Sem estoques reguladores falta comida na mesa

Após exportação de uma quantidade recorde de soja para a China, o Brasil precisou importar a oleaginosa. O país gastou 503% a mais do que no ano de 2019 para comprar soja de outros países e zerou a alíquota de importação incidente tanto sobre o grão, bem como do farelo e do óleo de soja, até 15 de janeiro de 2021.

A consequência é que as maiores tradings multinacionais do país e de cooperativas processadoras de soja elevaram os preços do grão e de seus derivados. O óleo de soja dobrou de preço nas prateleiras dos supermercados. A importação da soja pressiona também os custos das aves e suínos.

Segundo a Companhia Nacional de Abastecimento (Conab), a produção de soja no país alcançará o recorde de 133,7 milhões de toneladas em 2020/2021, 8,9 milhões a mais que em 2019/2020. No entanto, um dos principais produtos do país, não é armazenado pela Conab desde 2013.

Em 2010, estavam armazenadas quase 1 milhão de toneladas de arroz, volume que despencou para 21 mil toneladas. O feijão sumiu dos estoques públicos há mais de três anos. A formação de estoques públicos tem como objetivo executar a política governamental de intervenção no mercado para garantir o preço e a renda do produtor, bem como sua administração e manutenção a fim de regular o abastecimento interno, comercializando os estoques na entressafra para atenuar as oscilações de preço. Simplificando: evitar a fome do povo pela falta de alimentos.

Atualmente, os preços dos produtos básicos estão sem controle, dependendo da oferta e da procura do mercado e do dólar, sem interferência do Estado. Em recente entrevista o presidente Jair Bolsonaro disse: “A gente não vai regular, a gente não vai interferir em nada, querer dar uma carteirada, exigir, tabelar, isso não existe, é livre mercado.”

A consequência é que a alta dos preços dos alimentos em plena pandemia pressionou o custo de vida da fatia mais pobre da população. Como resultado, a inflação para a classe de renda muito baixa, no acumulado do ano até novembro, foi quase três vezes a registrada entre a classe renda alta: 4,56%, ante 1,68%, segundo dados do Instituto de Pesquisa Econômica Aplicada (Ipea).

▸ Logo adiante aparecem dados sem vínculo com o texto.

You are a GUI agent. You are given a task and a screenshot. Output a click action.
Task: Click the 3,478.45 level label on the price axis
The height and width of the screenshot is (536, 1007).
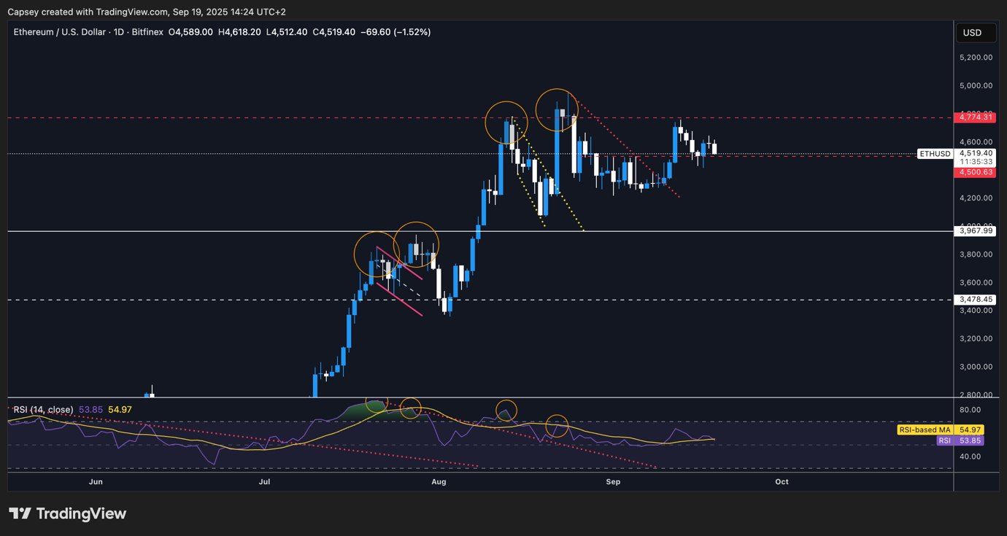(976, 299)
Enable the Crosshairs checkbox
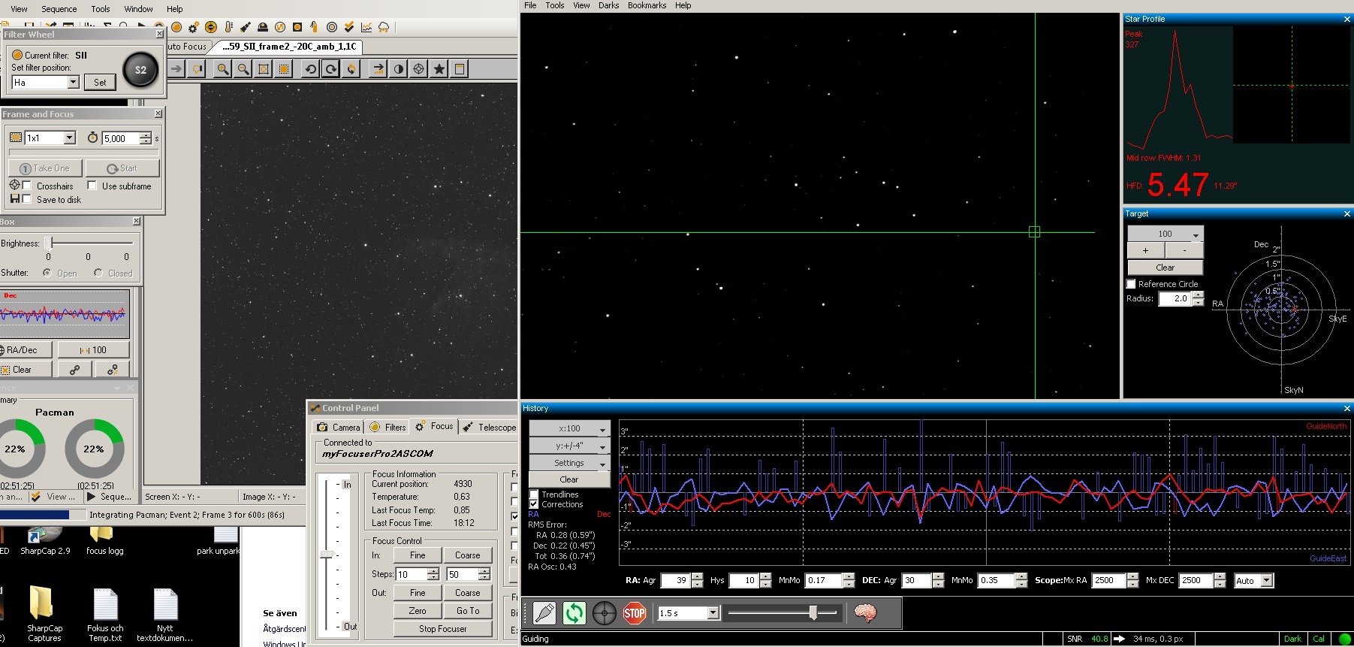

Esse pouco caso com o mercado interno, com aumento da fome e desemprego, dando prioridade às exportações primárias, não é novidade no Brasil, que tem uma organização econômica presa na transição entre o feudalismo e o mercantilismo. Ainda somos uma grande plantation, um modelo em que se destacam quatro aspectos principais: latifúndio, monocultura, mão-de-obra escrava e produção voltada para o mercado externo.

Atualmente, num mundo atingido pela pandemia do novo coronavírus, os países desenvolvidos estão discutindo uma mudança de paradigma no capitalismo e deixando de lado políticas de austeridade e busca do equilíbrio orçamentário. A hora é de adotar uma política fiscal expansionista com ênfase nos investimentos públicos em infraestrutura, saúde, educação, energia limpa e pesquisa, com retorno muito mais elevado do que os investimentos privados.

No entanto, aqui na província colonial, a discussão econômica ainda é a mesma da década de 1940, do século passado, nos debates travados no interior dos órgãos técnicos do governo federal, quando Eugênio Gudin Filho (1886/1986) apresentava-se como um crítico das medidas econômicas protecionistas e um defensor decidido da liberdade de atuação para o capital estrangeiro e da abolição das restrições à remessa de lucros para o exterior.

Nesse sentido, protagonizou acirrado debate com o industrial paulista Roberto Simonsen (1889/1948), defensor de uma planificação econômica estatal que protegesse a indústria nacional e restringisse a atuação do capital estrangeiro no país. Adepto do monetarismo ortodoxo, para Gudin os problemas da economia brasileira deveriam ser enfrentados por um rígido controle da inflação baseado na redução de investimentos públicos e na restrição ao crédito.